What to do: Could you reproduce the part of the listing that opens with the line containing "The image size is (457, 314)." and closes with the line containing "click(x=172, y=436)", both included, keeping the requests and multiplying every coordinate in the answers by 2.1, rounded to whole numbers with halves rounded up? Leave all other lines unchanged.

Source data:
>>>
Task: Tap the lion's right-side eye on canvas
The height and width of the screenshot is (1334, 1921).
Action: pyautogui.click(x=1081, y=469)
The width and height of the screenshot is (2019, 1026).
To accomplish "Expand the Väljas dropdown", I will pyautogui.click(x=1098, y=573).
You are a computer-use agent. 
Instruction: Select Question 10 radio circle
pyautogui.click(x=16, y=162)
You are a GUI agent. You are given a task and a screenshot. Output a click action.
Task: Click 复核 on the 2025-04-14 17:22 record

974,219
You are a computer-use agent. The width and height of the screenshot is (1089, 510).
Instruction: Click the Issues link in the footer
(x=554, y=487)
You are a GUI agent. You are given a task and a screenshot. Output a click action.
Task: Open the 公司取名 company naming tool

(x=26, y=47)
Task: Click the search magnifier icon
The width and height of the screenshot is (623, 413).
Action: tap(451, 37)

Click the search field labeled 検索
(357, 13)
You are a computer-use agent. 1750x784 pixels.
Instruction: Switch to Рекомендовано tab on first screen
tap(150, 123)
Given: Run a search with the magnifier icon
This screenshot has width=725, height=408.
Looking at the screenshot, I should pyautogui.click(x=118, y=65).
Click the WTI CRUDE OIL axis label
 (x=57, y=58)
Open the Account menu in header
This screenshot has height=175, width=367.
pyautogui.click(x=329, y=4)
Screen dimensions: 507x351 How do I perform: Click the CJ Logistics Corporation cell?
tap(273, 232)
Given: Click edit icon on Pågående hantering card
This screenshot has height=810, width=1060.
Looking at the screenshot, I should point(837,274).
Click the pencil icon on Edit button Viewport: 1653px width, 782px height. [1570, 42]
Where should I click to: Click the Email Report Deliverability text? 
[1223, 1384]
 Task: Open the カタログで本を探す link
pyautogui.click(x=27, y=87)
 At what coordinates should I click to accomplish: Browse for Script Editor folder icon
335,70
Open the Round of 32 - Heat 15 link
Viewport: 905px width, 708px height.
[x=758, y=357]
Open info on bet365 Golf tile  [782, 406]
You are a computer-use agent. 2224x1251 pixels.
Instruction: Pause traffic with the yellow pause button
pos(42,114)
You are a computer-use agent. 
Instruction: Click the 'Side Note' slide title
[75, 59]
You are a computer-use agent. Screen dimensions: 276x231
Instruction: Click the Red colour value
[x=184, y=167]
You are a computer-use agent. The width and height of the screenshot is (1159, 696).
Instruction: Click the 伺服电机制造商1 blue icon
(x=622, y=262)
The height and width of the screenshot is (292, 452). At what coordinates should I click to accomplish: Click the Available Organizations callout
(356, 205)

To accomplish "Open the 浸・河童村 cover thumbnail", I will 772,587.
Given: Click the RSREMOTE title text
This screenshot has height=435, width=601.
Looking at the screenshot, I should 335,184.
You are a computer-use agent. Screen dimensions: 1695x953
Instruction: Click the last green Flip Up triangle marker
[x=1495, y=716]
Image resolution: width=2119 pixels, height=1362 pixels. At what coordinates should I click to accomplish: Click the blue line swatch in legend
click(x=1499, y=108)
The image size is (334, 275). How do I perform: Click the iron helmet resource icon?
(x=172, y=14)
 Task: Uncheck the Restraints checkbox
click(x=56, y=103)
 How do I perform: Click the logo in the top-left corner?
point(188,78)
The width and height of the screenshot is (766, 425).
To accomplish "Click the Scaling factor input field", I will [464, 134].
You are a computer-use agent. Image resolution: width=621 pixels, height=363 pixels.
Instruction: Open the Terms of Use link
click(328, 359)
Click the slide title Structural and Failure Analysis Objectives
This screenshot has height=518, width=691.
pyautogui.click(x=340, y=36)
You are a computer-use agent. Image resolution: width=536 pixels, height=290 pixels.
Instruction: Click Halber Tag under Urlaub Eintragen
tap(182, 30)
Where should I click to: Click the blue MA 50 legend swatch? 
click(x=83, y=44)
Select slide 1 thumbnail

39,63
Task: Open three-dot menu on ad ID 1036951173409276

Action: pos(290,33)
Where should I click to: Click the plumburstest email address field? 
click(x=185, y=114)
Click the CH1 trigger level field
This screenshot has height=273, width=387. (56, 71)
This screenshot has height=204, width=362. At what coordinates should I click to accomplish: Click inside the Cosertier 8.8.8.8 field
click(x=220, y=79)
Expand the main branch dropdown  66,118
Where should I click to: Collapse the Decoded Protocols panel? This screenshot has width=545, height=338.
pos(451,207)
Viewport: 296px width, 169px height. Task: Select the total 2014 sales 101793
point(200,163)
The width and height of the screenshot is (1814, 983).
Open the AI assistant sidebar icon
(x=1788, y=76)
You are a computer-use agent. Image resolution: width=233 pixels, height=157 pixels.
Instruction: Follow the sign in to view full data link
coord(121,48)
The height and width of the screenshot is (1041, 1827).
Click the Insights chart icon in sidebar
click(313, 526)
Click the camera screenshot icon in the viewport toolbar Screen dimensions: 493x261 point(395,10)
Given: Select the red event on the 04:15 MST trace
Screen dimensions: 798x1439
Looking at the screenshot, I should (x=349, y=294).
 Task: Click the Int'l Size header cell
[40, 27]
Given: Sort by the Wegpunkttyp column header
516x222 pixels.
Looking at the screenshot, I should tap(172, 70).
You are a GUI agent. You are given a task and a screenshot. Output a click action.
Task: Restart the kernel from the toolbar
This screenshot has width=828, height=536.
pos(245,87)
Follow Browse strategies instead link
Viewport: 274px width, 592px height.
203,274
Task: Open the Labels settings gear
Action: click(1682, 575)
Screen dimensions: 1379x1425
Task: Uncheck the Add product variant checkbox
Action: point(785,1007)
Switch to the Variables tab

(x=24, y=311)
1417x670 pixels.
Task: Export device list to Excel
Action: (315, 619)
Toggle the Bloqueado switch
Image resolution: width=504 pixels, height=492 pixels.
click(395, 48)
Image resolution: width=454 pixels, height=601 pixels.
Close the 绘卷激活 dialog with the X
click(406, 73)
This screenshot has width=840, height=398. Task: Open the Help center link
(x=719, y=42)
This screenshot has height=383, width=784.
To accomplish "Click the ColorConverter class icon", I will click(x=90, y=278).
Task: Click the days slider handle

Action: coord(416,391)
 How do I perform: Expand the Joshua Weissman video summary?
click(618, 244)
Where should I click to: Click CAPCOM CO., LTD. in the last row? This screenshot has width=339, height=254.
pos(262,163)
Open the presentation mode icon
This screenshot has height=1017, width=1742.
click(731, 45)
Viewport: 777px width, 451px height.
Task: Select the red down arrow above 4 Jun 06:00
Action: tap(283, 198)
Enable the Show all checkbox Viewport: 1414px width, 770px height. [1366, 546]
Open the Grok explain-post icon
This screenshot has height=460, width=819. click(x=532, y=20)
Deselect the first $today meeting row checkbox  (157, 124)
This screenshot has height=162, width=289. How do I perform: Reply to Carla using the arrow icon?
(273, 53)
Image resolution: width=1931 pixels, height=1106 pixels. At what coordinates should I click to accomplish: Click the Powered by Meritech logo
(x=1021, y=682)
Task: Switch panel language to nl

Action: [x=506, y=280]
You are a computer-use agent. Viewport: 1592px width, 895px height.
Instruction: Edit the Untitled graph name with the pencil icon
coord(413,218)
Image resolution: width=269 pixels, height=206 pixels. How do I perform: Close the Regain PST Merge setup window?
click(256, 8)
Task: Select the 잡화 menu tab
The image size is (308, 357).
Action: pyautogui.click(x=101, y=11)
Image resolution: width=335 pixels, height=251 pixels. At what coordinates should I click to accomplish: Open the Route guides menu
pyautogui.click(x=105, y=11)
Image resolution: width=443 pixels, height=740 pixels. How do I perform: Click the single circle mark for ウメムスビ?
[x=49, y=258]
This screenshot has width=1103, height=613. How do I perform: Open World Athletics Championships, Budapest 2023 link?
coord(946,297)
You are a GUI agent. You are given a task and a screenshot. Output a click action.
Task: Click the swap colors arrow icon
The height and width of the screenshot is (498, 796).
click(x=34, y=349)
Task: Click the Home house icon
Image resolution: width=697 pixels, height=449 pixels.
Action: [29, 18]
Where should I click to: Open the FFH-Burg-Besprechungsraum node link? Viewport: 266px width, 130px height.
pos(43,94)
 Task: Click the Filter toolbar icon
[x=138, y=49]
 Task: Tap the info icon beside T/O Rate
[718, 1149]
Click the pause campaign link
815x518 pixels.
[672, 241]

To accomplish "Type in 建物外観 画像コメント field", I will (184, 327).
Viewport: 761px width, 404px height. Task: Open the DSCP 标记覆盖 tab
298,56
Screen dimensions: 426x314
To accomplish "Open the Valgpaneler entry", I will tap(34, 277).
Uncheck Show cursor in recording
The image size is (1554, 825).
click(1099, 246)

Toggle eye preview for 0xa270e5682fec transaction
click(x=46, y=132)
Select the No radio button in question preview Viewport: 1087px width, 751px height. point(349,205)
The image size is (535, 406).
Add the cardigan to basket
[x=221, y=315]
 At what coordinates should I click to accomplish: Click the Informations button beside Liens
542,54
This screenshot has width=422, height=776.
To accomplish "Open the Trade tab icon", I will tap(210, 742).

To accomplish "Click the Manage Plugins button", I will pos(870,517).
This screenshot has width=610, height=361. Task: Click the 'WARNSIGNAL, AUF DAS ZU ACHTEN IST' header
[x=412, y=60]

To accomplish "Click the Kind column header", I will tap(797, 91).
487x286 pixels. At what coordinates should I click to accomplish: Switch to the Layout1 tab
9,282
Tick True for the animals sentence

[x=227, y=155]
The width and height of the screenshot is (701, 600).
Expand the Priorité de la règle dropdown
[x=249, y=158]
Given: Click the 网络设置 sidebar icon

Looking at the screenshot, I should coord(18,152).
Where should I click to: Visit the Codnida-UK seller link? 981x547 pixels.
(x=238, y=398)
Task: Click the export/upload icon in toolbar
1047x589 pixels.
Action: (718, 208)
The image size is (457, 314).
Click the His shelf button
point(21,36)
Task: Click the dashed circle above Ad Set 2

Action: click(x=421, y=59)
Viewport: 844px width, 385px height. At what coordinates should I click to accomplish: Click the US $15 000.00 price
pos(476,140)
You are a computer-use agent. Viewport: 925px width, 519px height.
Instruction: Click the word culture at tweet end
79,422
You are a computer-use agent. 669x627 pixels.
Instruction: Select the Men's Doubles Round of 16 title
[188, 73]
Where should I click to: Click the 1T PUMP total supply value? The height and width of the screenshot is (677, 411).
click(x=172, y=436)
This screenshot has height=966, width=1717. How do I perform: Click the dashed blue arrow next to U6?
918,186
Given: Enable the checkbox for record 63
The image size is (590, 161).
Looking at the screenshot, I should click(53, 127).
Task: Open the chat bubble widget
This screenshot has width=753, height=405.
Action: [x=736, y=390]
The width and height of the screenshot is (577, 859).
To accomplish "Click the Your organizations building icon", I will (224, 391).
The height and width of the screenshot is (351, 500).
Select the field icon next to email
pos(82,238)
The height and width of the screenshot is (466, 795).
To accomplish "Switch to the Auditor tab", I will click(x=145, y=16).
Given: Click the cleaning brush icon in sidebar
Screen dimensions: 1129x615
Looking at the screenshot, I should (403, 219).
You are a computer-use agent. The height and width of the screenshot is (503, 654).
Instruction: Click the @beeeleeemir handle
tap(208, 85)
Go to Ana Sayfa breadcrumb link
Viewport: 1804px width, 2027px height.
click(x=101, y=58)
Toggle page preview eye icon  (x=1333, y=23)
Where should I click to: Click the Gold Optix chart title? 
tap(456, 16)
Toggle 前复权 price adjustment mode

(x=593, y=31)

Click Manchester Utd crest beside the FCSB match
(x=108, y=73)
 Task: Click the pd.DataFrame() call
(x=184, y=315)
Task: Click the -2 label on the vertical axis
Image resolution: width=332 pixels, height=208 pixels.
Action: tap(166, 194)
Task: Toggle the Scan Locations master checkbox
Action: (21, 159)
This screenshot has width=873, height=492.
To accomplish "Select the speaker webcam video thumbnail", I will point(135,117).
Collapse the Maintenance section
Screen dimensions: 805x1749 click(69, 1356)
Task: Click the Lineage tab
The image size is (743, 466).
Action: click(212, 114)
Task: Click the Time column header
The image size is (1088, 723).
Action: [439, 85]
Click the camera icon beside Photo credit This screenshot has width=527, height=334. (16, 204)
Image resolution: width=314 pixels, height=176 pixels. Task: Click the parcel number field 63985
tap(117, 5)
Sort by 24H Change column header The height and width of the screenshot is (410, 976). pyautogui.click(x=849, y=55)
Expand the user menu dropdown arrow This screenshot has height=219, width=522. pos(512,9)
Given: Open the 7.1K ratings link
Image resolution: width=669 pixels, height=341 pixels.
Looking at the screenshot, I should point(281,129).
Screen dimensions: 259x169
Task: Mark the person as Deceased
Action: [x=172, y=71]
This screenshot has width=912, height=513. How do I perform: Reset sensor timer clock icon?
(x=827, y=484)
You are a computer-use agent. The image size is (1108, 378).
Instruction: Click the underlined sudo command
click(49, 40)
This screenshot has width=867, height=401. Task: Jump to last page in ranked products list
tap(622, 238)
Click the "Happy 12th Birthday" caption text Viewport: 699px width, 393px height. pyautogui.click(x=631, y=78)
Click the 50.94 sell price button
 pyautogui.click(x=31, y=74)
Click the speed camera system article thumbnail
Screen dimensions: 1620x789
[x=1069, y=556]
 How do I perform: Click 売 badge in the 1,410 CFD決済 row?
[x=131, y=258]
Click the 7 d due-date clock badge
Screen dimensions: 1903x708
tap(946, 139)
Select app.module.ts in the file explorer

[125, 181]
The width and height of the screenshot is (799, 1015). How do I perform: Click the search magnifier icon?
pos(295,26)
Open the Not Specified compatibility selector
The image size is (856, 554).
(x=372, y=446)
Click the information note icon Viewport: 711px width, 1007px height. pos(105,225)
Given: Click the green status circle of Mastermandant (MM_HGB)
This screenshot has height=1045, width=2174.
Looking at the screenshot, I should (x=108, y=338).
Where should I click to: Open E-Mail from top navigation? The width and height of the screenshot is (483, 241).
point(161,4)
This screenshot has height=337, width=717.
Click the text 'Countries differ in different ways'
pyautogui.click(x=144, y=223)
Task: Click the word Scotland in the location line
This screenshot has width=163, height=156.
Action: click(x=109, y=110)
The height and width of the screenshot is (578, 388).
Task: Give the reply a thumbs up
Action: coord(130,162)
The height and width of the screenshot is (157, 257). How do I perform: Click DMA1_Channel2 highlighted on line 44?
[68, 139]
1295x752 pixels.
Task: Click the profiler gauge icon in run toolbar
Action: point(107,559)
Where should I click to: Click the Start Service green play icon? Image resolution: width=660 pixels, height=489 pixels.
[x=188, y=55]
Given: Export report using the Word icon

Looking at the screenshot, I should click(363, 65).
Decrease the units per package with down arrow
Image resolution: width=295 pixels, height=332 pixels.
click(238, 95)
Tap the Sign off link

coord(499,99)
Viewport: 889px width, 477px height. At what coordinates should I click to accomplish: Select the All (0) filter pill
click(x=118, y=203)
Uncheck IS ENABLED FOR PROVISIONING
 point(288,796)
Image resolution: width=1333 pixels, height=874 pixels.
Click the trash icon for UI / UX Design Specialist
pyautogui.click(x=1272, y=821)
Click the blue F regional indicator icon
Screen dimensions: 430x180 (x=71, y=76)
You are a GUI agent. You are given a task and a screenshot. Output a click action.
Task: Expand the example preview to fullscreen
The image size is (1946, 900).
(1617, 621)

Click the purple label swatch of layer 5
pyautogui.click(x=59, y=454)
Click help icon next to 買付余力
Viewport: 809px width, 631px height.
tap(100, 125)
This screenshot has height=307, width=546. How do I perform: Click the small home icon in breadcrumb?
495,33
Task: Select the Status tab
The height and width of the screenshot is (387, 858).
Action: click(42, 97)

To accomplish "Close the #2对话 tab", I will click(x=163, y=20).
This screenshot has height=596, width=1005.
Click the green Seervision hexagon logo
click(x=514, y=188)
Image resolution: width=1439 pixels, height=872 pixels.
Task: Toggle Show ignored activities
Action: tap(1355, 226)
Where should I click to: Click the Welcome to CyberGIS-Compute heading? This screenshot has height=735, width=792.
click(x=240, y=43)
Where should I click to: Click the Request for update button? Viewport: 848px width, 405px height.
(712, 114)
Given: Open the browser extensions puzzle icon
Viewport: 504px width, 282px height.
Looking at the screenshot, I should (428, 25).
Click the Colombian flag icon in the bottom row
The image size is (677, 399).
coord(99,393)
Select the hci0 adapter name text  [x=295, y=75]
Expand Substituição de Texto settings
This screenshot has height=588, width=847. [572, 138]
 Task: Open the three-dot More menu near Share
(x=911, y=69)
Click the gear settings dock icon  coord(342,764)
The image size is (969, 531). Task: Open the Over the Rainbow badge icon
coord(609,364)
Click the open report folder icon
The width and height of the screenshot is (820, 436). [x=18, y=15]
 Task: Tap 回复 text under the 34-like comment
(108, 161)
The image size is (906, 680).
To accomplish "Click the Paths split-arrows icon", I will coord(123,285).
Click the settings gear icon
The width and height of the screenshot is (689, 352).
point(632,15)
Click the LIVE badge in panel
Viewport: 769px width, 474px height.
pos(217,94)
<<<
Exercise solution:
The image size is (457, 314).
Click the His shelf button
point(44,76)
Task: Click the dashed circle above Ad Set 2

Action: click(x=884, y=124)
Viewport: 844px width, 385px height. At what coordinates should I click to accomplish: Click the US $15 000.00 price
pos(1000,294)
You are a computer-use agent. Viewport: 925px width, 519px height.
Instruction: Click the word culture at tweet end
166,886
You are a computer-use agent. 669x627 pixels.
Instruction: Select the Men's Doubles Round of 16 title
[395, 153]
Where should I click to: Click the 1T PUMP total supply value? The height and width of the screenshot is (677, 411).
click(x=361, y=916)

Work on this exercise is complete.